> Records for this task:
+ + +

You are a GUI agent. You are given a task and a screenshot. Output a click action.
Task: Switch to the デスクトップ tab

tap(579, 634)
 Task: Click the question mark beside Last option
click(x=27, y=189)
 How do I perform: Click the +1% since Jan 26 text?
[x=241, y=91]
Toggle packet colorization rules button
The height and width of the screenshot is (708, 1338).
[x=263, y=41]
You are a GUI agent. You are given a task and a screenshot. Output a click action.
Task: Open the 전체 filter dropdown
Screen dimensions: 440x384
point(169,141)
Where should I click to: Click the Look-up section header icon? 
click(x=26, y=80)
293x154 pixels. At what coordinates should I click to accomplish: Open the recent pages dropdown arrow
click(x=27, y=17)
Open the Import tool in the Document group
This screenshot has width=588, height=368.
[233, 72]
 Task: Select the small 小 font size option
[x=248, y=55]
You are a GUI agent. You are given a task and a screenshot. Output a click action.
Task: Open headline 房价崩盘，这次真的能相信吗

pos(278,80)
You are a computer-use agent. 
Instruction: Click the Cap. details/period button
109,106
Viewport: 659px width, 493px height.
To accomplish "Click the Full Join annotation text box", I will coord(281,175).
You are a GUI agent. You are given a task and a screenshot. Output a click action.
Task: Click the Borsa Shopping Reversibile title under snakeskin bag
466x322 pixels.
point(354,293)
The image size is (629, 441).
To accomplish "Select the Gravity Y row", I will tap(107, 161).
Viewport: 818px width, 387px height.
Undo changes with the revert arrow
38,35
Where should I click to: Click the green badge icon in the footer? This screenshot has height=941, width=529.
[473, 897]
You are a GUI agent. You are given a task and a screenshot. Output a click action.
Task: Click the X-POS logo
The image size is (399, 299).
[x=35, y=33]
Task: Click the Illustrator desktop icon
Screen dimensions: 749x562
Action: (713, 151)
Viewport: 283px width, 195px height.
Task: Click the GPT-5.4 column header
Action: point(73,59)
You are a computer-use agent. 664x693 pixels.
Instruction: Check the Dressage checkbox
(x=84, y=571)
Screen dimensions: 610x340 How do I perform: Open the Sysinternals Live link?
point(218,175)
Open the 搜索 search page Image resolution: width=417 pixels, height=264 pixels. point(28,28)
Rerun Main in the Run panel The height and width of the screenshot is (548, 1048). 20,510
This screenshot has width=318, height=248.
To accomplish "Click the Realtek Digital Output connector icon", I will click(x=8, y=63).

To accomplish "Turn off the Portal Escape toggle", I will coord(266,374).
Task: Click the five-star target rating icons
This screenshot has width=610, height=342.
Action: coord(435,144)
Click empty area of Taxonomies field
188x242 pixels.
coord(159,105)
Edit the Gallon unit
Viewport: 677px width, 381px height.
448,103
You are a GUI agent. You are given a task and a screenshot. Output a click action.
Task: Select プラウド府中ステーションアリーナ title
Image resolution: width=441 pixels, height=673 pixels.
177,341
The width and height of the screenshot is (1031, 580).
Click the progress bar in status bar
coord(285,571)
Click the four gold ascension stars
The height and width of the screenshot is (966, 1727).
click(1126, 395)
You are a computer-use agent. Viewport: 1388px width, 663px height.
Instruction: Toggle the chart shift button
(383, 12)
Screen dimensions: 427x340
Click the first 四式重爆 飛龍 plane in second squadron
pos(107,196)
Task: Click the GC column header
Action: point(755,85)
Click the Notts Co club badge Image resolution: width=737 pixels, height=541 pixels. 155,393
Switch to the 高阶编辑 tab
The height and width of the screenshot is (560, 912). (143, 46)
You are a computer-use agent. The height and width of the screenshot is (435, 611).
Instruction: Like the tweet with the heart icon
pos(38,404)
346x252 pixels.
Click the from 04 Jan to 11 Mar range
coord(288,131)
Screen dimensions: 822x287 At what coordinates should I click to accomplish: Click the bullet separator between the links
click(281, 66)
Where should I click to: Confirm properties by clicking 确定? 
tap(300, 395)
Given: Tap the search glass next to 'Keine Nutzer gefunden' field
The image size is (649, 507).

+ + +

Print out the entire listing above without any change.

> Your response:
You are a GUI agent. You are given a task and a screenshot. Output a click action.
Task: Switch to the デスクトップ tab

tap(579, 634)
 Task: Click the question mark beside Last option
click(x=27, y=189)
 How do I perform: Click the +1% since Jan 26 text?
[x=241, y=91]
Toggle packet colorization rules button
The height and width of the screenshot is (708, 1338).
[x=263, y=41]
You are a GUI agent. You are given a task and a screenshot. Output a click action.
Task: Open the 전체 filter dropdown
Screen dimensions: 440x384
point(169,141)
Where should I click to: Click the Look-up section header icon? 
click(x=26, y=80)
293x154 pixels. At what coordinates should I click to accomplish: Open the recent pages dropdown arrow
click(x=27, y=17)
Open the Import tool in the Document group
This screenshot has width=588, height=368.
[233, 72]
 Task: Select the small 小 font size option
[x=248, y=55]
You are a GUI agent. You are given a task and a screenshot. Output a click action.
Task: Open headline 房价崩盘，这次真的能相信吗

pos(278,80)
You are a computer-use agent. 
Instruction: Click the Cap. details/period button
109,106
Viewport: 659px width, 493px height.
To accomplish "Click the Full Join annotation text box", I will coord(281,175).
You are a GUI agent. You are given a task and a screenshot. Output a click action.
Task: Click the Borsa Shopping Reversibile title under snakeskin bag
466x322 pixels.
point(354,293)
The image size is (629, 441).
To accomplish "Select the Gravity Y row", I will tap(107, 161).
Viewport: 818px width, 387px height.
Undo changes with the revert arrow
38,35
Where should I click to: Click the green badge icon in the footer? This screenshot has height=941, width=529.
[473, 897]
You are a GUI agent. You are given a task and a screenshot. Output a click action.
Task: Click the X-POS logo
The image size is (399, 299).
[x=35, y=33]
Task: Click the Illustrator desktop icon
Screen dimensions: 749x562
Action: (713, 151)
Viewport: 283px width, 195px height.
Task: Click the GPT-5.4 column header
Action: point(73,59)
You are a computer-use agent. 664x693 pixels.
Instruction: Check the Dressage checkbox
(x=84, y=571)
Screen dimensions: 610x340 How do I perform: Open the Sysinternals Live link?
point(218,175)
Open the 搜索 search page Image resolution: width=417 pixels, height=264 pixels. point(28,28)
Rerun Main in the Run panel The height and width of the screenshot is (548, 1048). 20,510
This screenshot has width=318, height=248.
To accomplish "Click the Realtek Digital Output connector icon", I will click(x=8, y=63).

To accomplish "Turn off the Portal Escape toggle", I will coord(266,374).
Task: Click the five-star target rating icons
This screenshot has width=610, height=342.
Action: coord(435,144)
Click empty area of Taxonomies field
188x242 pixels.
coord(159,105)
Edit the Gallon unit
Viewport: 677px width, 381px height.
448,103
You are a GUI agent. You are given a task and a screenshot. Output a click action.
Task: Select プラウド府中ステーションアリーナ title
Image resolution: width=441 pixels, height=673 pixels.
177,341
The width and height of the screenshot is (1031, 580).
Click the progress bar in status bar
coord(285,571)
Click the four gold ascension stars
The height and width of the screenshot is (966, 1727).
click(1126, 395)
You are a computer-use agent. Viewport: 1388px width, 663px height.
Instruction: Toggle the chart shift button
(383, 12)
Screen dimensions: 427x340
Click the first 四式重爆 飛龍 plane in second squadron
pos(107,196)
Task: Click the GC column header
Action: point(755,85)
Click the Notts Co club badge Image resolution: width=737 pixels, height=541 pixels. 155,393
Switch to the 高阶编辑 tab
The height and width of the screenshot is (560, 912). (143, 46)
You are a computer-use agent. The height and width of the screenshot is (435, 611).
Instruction: Like the tweet with the heart icon
pos(38,404)
346x252 pixels.
Click the from 04 Jan to 11 Mar range
coord(288,131)
Screen dimensions: 822x287 At what coordinates should I click to accomplish: Click the bullet separator between the links
click(281, 66)
Where should I click to: Confirm properties by clicking 确定? 
tap(300, 395)
Given: Tap the search glass next to 'Keine Nutzer gefunden' field
The image size is (649, 507).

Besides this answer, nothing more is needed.